Data shown
--------------------------------

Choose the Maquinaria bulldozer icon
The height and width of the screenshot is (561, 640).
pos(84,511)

--------------------------------

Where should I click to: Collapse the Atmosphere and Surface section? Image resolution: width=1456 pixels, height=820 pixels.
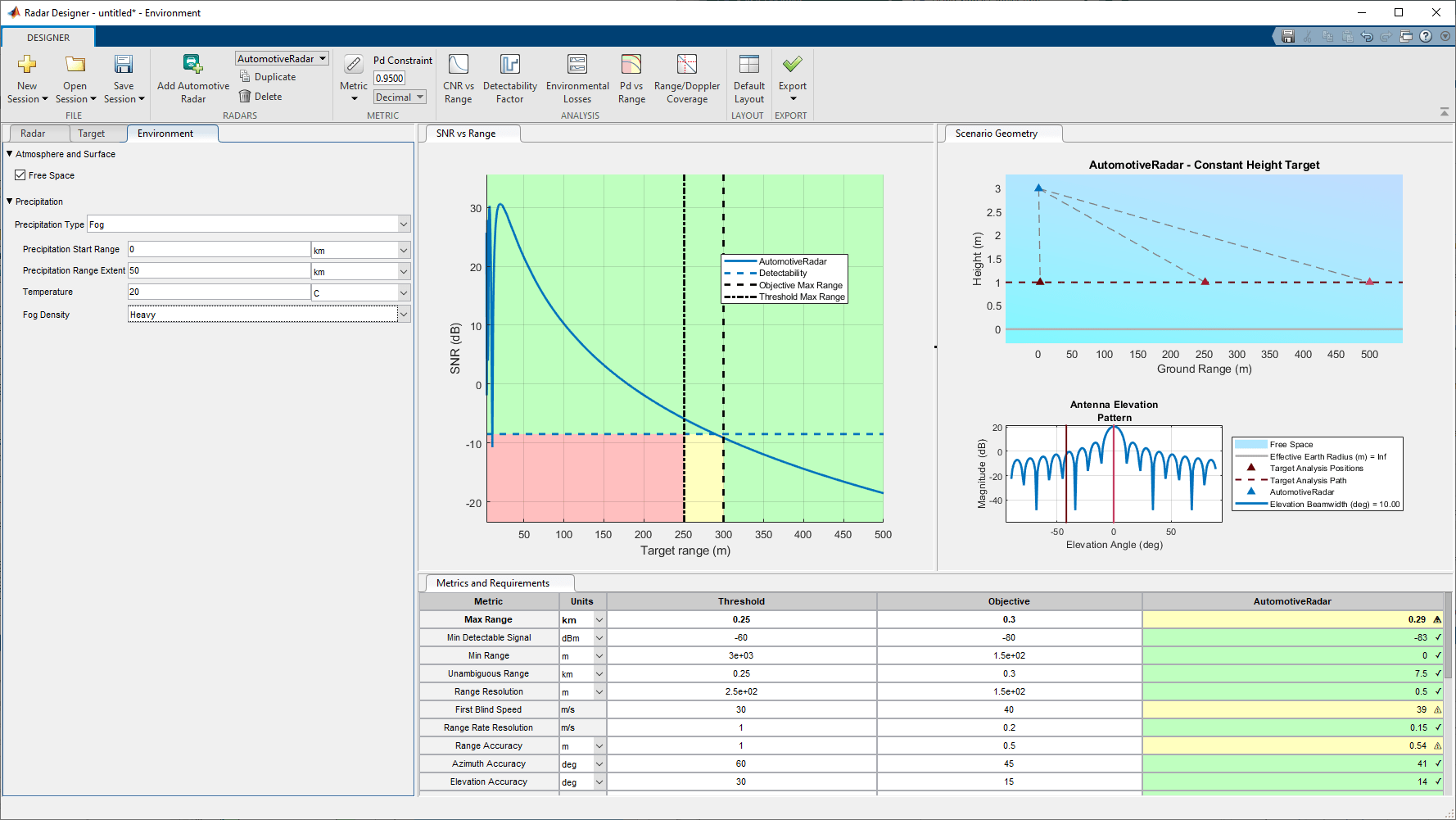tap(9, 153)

--------------------------------

Exercise description
Write out everything from the line containing "Choose the Maquinaria bulldozer icon" down to the line containing "pos(84,511)", both included, exactly as those lines appear in the records.

The answer
Choose the Maquinaria bulldozer icon
The height and width of the screenshot is (561, 640).
pos(84,511)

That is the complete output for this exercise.